_Passage shown_.
Try to debug your code step by step.
1. Check whether the file gets uploaded correctly and to the correct folder.
2. Check whether the data is updated correctly in the database.
3. Try to open the file by URL directly in the browser.
4. Check whether your HTML code is outputted correctly on the webpage and debug the outputted source code.
5. Make sure that your HTML code works properly.
There may be more steps to take, but this might give you some direction.

_Short exercise A_.
Decide whether each statement agrees with the debugging advice, answering yes or no and quoting the deciding words: (i) The reader should try opening the file by URL directly in the browser. (ii) The listed steps are presented as the only steps needed. (iii) One step is to check that the file is uploaded to the correct folder.
_Short exercise B_.
Repeat the debugging advice word for word, beginning at the words "2. Check whether" and stopping after "code works properly.".
_Short exercise C_.
Answer these questions on the debugging advice:
(i) What should be checked in the database?
(ii) After checking the HTML output on the webpage, what should be debugged?
(iii) What does the advice say the steps might give the reader?

_Stored data_.
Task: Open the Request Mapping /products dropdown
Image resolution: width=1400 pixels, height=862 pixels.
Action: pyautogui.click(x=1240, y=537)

_Result A_.
(i) Yes: "Try to open the file by URL directly in the browser."
(ii) No: "There may be more steps to take"
(iii) Yes: "Check whether the file gets uploaded correctly and to the correct folder."

_Result B_.
2. Check whether the data is updated correctly in the database.
3. Try to open the file by URL directly in the browser.
4. Check whether your HTML code is outputted correctly on the webpage and debug the outputted source code.
5. Make sure that your HTML code works properly.

_Result C_.
(i) Whether the data is updated correctly.
(ii) The outputted source code.
(iii) Some direction.